Can someone please explain: Assume for each $x \in \mathbb{R}$ and $A \subseteq \mathbb{R}$, that $x + A = \big\{ x + a \mid a \in A \big\}$. A and x + A are Borel sets for all $x \in \mathbb{R}$
Then, if λ is the Lebesgue measure on B, how can it be proven to be a translation invariant? So far all I have gotten is that λ(A) = λ(x + A), for all Borel sets A and for all $x \in \mathbb{R}$.
Define $f(x+y)=y, \:y\in A$. Clearly $f$ is continuous and so Borel. Thus $f^{-1}(A)$ is Borel set if A is Borel set.
Since $\{x:f(x+y)<c\}=\{x:f(x)<c-y\}$, $f$ is also Lebesgue measurable.

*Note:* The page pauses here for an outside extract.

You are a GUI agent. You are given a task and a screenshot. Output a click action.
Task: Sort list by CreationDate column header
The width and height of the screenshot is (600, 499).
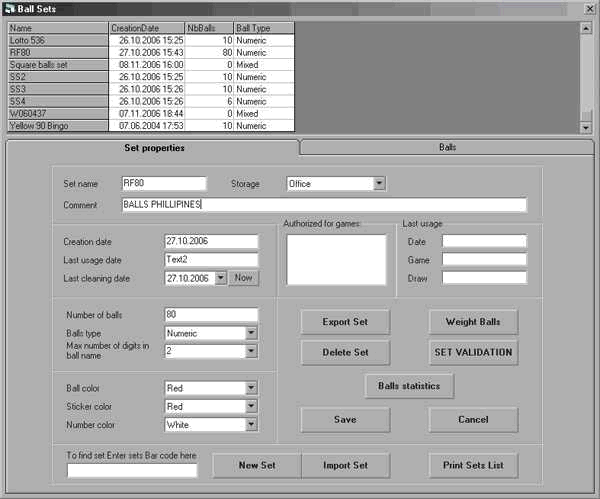pos(146,28)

For translation invariance:
Let $E \subset \Bbb{R}$ be Lebesgue measurable. Then if the measure is infinite the case is obvious, so suppose its finite and
$$\lambda(E):=\inf\{\sum_{n \in \Bbb{N}}l((a_n,b_n)): E \subset \cup_{n \in \Bbb{N}}(a_n,b_n): l((a_n,b_n))=b_n-a_n\},$$
exists. So we have that
$$E \subset \bigcup_{n \in \Bbb{N}}(a_n,b_n).$$
Then for any $x \in \Bbb{R}$, one has (and this is clear to see set theoretically):
$$E+x \subset \bigcup_{n \in \Bbb{N}}(a_n+x,b_n+x).$$
But then,
\begin{align} l((a_n+x,b_n+x))&=b_n+x-(a_n+x)\\ &=b_n+x-a_n-x\\ &=b_n-a_n\\ &=l((a_n,b_n)). \end{align}
Thus the lengths of the intervals covering $E$ and $E+x$ are the same so taking an infimum yield the same result forcing $\lambda(E)=\lambda(E+x)$ as needed.
Also, this follows if you cover $E$ by unions of $(a_n,b_n]$ or $[a_n,b_n]$ or $[a_n,b_n)$ as these all have same Lebesgue measure as singletons have Lebesgue measure zero.